This book takes a life course perspective, analysing and comparing the biographies of mothers and fathers in seven European countries in context. Based on an innovative, cross-national EU study, it examines the ways in which working parents negotiate the transition to parenthood and attempt to find a ‘work-life balance’. Using in-depth qualitative biographical data, the book offers a deep understanding of working parents’ real lives by locating them within diverse national, workplace and family contexts. It provides rich insights into how policies and practices at the institutional level play out in individual and family lives, how they shape the decisions during both transition phases and in parents’ daily experiences of juggling work and family life.
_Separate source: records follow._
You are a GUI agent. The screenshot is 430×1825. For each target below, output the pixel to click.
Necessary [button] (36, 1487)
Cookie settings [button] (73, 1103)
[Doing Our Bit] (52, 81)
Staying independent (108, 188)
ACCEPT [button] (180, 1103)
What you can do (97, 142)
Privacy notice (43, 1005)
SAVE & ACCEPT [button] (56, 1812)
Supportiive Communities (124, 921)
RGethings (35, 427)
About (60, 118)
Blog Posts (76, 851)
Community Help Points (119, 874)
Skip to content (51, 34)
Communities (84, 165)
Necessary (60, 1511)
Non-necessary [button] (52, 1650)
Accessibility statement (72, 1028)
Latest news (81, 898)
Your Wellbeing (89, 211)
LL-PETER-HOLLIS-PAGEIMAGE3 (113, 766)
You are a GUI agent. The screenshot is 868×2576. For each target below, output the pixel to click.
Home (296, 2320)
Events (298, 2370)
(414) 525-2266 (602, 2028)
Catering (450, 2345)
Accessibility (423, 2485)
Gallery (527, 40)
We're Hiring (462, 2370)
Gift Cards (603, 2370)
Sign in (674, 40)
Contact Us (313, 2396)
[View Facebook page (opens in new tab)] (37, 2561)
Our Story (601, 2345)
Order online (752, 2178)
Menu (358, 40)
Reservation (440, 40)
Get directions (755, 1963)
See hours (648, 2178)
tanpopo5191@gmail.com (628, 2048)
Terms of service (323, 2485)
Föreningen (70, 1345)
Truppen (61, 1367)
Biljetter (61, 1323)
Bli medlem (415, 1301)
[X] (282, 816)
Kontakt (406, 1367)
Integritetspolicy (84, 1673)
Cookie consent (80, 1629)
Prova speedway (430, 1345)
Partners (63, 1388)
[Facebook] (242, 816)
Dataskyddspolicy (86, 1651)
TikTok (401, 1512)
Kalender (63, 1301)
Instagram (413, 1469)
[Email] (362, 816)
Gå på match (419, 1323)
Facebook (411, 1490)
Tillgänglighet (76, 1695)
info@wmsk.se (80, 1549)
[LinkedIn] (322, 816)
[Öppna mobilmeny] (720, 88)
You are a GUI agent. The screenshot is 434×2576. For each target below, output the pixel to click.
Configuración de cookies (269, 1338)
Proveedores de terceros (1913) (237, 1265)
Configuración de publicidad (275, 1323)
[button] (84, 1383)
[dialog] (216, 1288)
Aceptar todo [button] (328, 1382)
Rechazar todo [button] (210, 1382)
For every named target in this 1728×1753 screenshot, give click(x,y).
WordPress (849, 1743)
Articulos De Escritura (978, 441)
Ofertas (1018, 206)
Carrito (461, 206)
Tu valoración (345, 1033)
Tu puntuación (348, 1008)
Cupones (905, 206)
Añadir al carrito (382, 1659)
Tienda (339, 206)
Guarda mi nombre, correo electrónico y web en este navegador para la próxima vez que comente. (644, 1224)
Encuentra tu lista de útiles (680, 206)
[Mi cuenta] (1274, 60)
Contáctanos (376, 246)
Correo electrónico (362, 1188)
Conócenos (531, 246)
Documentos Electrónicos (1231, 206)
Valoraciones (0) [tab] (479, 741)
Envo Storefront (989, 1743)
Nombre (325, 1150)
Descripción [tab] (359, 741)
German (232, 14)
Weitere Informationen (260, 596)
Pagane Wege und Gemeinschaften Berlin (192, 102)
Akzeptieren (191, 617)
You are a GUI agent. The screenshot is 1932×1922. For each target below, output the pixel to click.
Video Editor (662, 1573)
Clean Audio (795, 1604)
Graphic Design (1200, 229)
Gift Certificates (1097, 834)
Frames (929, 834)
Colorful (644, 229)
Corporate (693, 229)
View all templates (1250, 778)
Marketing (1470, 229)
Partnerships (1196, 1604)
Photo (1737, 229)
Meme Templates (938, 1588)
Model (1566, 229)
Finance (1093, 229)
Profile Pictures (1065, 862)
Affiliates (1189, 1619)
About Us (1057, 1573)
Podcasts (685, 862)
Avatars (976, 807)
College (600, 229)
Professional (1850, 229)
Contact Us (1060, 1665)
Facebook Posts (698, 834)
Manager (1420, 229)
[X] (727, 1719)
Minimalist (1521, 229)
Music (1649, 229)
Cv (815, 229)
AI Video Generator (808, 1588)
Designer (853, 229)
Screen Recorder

It highlights some difficult and complex issues about the sustainability of contemporary working practices for bringing up children that are highly relevant in times of economic retrenchment. ‘Transitions to parenthood in Europe’ will be of interest to an academic readership at all levels of the social sciences, as well as employers, managers, trade unions and policy makers.
Giới thiệu về tác giả
Ann Nilsen is Professor of Sociology at the Department of Sociology, University of Bergen, Norway. Her extensive research experience is in areas of life course and biographical methods and transitions in the life course. Julia Brannen is Professor of Sociology of the family at the Thomas Coram Research Unit, Institute of Education UK. Her research interests include gender and work-family issues, intergenerational relationships and research methodology. She is co-founder and co-editor of the International Journal of Social Research Methodology Suzan Lewis is Professor of Organisational Psychology at the Department of Human Resource Management at Middlesex University Business School UK. Among her research themes are work-personal life issues, workplace practice and social policy issues. She is founder and former editor of the journal Community Work and Family.